** Start EXTRACT TO READ **
ST. LOUIS, MO., JANUARY 28, 1916.

ARE ATTORNEYS WHO ASSIST A CORPORATION IN PRACTICING LAW GUILTY OF PROFESSIONAL MISCONDUCT?

The question of the unlawful practice of the law continues to agitate the profession, which, in some states seems to be determined to rid itself of unlawful competition of laymen and corporations in the practice of law. In our first issue of the current year we had occasion to publish in full the recent opinion of the Tennessee Court of Appeals in the case of Grocers. & Merchants Bureau of Nashville v. Gray, which held that a collection agency offering to give legal advice with respect to commercial matters placed in their hand was practicing law and that the courts would not assist them in securing compensation for services rendered under such a contract. See 82 Cent. L. J. 16, where, in an exhaustive note, we have collated the authorities defining the practice of law.

Now comes the Appellate Division of the Supreme Court, of New York, and in an opinion handed down in December, 1915. in the case of In the Matter of Pace and Stimpson, holds: "That it is unlawful for a corporation, whether domestic or foreign, to practice law in this state, and any member of the bar, who assists a corporation in violating the law in this respect, is guilty of professional misconduct."

There hardly will be any surprise expressed at the attitude of the court in holding that preparing the necessary papers to incorporate a company under the laws of any state constitutes the practice of law.

And in this respect the opinion of the court in this case is in harmony with the great weight of authority in this country when it quotes with approval the following language of the South Carolina Supreme Court: "It is too obvious for discussion that the practice of law is not limited to the conduct of cases in courts. According to the generally understood definition of the practice of law in this county, it embraces the preparation of pleadings and other papers incident to actions and special proceedings on behalf of clients before judges and courts, and in addition, conveyancing and preparation of legal instruments of all kinds, and in general, all advice to clients and all action taken for them in matters connected with the law."

Reasoning from this premise it was at matter that presented no logical difficulty for the court to hold that incorporating a company was law business. On this point the court added: "The incorporation of a company involves the interpretation of statutes, the preparation of proper papers and a consideration of the nature of the corporation to be formed, in order that it may meet the needs of its projectors. All this calls for the application of legal knowledge and skill and the consequent rendering of legal advice and services."
** End EXTRACT TO READ **
** Start SUPPLIED RECORDS **
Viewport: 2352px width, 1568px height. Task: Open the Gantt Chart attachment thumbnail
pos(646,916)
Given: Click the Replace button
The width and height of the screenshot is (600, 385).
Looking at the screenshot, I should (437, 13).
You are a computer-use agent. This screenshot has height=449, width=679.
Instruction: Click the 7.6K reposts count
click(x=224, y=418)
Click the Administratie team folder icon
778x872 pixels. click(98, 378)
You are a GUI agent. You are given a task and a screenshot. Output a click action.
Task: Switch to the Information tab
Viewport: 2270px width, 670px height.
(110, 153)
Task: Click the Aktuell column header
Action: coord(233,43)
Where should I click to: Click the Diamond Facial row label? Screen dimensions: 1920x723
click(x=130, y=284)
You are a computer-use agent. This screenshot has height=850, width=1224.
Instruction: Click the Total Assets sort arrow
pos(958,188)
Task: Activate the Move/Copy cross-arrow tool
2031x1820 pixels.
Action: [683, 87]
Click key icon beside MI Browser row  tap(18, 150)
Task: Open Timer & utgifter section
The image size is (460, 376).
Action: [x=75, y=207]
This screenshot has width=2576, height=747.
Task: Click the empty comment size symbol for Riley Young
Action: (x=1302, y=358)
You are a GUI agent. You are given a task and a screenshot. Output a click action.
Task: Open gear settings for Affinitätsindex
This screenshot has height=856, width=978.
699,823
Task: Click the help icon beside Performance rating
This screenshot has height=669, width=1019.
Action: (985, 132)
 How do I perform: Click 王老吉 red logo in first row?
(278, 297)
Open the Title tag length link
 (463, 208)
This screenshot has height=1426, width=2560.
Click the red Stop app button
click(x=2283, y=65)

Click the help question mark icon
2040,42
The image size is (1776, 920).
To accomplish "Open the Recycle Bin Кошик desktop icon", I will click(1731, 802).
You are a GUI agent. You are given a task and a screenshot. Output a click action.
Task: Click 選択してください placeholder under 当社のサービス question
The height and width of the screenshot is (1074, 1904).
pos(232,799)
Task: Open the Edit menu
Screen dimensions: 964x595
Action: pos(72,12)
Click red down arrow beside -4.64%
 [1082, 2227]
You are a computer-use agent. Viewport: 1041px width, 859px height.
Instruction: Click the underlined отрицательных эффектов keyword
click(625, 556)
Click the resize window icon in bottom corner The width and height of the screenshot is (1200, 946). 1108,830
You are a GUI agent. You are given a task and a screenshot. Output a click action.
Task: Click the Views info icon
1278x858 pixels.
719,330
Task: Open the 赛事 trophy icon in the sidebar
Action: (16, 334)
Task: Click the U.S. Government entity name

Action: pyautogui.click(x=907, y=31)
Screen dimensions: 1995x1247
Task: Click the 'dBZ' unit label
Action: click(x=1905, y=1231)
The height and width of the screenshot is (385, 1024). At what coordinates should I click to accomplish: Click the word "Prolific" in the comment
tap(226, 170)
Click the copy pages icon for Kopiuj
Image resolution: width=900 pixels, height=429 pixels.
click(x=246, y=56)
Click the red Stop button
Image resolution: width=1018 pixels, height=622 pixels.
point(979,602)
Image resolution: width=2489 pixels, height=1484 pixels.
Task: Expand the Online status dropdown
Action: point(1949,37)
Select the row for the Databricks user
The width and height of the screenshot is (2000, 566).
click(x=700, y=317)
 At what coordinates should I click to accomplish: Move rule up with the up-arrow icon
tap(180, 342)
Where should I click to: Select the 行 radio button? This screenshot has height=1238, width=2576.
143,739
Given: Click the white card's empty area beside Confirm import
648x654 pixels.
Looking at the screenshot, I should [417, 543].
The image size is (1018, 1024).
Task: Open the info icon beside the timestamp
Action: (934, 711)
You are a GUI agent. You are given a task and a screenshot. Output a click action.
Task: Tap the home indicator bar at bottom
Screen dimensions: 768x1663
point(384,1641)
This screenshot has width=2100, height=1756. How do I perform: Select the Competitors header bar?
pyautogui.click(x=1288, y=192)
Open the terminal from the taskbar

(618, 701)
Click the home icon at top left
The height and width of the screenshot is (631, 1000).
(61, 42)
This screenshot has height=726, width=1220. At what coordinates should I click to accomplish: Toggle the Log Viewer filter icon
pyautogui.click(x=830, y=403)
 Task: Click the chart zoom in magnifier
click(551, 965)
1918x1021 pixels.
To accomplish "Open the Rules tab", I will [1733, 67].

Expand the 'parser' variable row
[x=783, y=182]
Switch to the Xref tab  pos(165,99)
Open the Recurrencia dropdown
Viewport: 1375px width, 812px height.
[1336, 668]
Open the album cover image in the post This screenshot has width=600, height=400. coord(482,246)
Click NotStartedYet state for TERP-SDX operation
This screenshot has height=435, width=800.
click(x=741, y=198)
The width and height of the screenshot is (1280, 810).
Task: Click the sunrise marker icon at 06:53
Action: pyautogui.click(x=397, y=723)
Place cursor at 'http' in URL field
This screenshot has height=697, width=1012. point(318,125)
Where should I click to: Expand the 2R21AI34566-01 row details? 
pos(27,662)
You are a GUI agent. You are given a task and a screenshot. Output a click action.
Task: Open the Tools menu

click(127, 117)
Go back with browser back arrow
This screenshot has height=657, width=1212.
** End SUPPLIED RECORDS **
:: SHORT EXERCISE 1 ::
According to the article on corporations practicing law, in what month and year did the New York Appellate Division hand down its opinion in the Pace and Stimpson case?
:: SHORT EXERCISE 2 ::
Continue the article on corporations practicing law from the end of its last sentence.
The entries are separate material and have no connection to the article on corporations practicing law.

:: EXERCISE RESPONSE 1 ::
December 1915.

:: EXERCISE RESPONSE 2 ::
In this case it appeared that the respondents, Francis P. Pace and H. C. S. Stimpson, attorneys in good standing at the New York bar, had been employed to represent in that city the Corporation Company of Delaware, a corporation, whose chief business was to organize corporations under the Delaware law. The corporation advertised that its representatives would, for a stated fee, furnish and fill out the proper blanks for the incorporation of any company under the Delaware law.

It is interesting to note in this connection that the court paid little heed to the argument of respondent's counsel that the

services rendered by the Corporation Company of Delaware were purely ministerial. and consisted in merely filling out proper forms designated by the Delaware law. On this point the court said: "It is true that the legislature has made it so simple and apparently easy to incorporate a company that it often happens that laymen, guided by stationers' blanks, undertake to perfect incorporation without legal advice, and sometimes without untoward consequences. But this does not prove that the incorporation of a company according to statute does not involve, properly speaking, legal advice which, in practically every case, is requisite if there is to be assurance that the work when done has been done legally and properly."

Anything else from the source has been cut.